> [Stored records]:

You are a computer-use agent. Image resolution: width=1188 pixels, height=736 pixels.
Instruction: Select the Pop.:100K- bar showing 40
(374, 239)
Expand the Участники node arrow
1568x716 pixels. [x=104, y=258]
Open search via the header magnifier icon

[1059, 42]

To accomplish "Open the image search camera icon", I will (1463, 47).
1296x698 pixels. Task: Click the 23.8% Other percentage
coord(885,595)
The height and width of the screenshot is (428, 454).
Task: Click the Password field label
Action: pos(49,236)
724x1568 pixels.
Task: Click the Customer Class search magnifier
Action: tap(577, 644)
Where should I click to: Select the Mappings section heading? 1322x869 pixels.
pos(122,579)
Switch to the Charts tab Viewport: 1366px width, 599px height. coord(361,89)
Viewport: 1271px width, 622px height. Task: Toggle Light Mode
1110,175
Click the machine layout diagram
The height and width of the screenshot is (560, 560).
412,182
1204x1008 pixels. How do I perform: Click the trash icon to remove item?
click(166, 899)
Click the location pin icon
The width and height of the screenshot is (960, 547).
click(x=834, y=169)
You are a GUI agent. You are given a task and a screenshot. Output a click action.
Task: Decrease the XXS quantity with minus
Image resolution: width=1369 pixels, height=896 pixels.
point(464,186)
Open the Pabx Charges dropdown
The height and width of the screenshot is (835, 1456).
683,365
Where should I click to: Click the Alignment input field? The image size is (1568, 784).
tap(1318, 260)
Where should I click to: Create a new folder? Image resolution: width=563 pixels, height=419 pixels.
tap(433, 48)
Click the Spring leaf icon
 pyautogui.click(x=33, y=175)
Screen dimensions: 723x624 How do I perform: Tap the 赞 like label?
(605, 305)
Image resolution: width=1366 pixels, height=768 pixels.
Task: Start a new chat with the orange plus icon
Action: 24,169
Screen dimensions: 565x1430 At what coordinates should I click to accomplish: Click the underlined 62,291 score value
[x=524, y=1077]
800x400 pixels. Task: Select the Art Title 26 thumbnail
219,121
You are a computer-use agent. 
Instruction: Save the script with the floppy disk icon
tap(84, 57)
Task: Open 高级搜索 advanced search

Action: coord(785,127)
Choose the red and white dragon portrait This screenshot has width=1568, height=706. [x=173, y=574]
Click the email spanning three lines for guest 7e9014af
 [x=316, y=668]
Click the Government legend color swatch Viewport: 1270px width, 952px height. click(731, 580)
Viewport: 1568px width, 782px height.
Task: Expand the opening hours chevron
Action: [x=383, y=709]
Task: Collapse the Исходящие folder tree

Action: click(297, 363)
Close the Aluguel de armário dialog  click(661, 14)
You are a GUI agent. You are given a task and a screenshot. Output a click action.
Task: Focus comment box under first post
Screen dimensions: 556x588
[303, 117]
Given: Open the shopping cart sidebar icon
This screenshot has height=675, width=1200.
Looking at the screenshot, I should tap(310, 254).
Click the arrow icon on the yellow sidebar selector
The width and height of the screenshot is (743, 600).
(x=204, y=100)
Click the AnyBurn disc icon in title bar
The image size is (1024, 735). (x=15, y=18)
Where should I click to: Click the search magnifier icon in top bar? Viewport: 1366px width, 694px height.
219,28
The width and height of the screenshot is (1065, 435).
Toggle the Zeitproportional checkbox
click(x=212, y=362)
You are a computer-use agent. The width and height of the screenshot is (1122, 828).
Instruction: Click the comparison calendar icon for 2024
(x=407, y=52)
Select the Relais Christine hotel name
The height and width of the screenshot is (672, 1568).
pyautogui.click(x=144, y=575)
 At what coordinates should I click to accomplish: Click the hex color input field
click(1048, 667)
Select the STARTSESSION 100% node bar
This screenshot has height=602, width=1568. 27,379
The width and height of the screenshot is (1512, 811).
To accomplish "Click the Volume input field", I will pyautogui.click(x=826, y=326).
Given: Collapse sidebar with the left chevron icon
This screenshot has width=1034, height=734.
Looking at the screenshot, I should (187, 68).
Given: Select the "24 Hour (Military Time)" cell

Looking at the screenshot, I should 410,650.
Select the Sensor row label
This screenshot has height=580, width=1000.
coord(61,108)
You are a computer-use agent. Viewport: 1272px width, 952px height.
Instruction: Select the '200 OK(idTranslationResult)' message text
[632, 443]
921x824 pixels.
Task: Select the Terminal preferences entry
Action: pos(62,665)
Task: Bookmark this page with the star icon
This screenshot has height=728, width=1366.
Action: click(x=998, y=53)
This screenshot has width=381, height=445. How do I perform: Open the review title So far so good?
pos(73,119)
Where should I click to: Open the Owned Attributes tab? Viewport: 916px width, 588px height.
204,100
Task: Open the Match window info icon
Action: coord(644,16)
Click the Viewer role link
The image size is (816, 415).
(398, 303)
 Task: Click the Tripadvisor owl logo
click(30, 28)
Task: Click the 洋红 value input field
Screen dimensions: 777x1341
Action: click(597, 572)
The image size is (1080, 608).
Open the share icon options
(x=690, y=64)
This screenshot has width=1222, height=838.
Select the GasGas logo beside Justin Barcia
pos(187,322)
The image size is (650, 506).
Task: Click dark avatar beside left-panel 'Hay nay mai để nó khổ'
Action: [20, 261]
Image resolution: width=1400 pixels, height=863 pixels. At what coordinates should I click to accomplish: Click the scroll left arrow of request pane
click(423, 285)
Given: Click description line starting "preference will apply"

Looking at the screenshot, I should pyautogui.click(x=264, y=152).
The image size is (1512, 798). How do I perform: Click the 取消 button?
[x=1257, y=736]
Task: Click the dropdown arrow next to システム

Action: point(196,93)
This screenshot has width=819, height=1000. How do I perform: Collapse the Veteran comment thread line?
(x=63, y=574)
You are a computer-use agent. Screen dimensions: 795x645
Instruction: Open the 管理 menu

> [PROBLEM]: The expected answer is each line of the records above that includes the string "computer".

> [RESULT OF THIS EXERCISE]:
You are a computer-use agent. Image resolution: width=1188 pixels, height=736 pixels.
You are a computer-use agent. 
You are a computer-use agent. The width and height of the screenshot is (1122, 828).
You are a computer-use agent. Viewport: 1272px width, 952px height.
You are a computer-use agent. Screen dimensions: 795x645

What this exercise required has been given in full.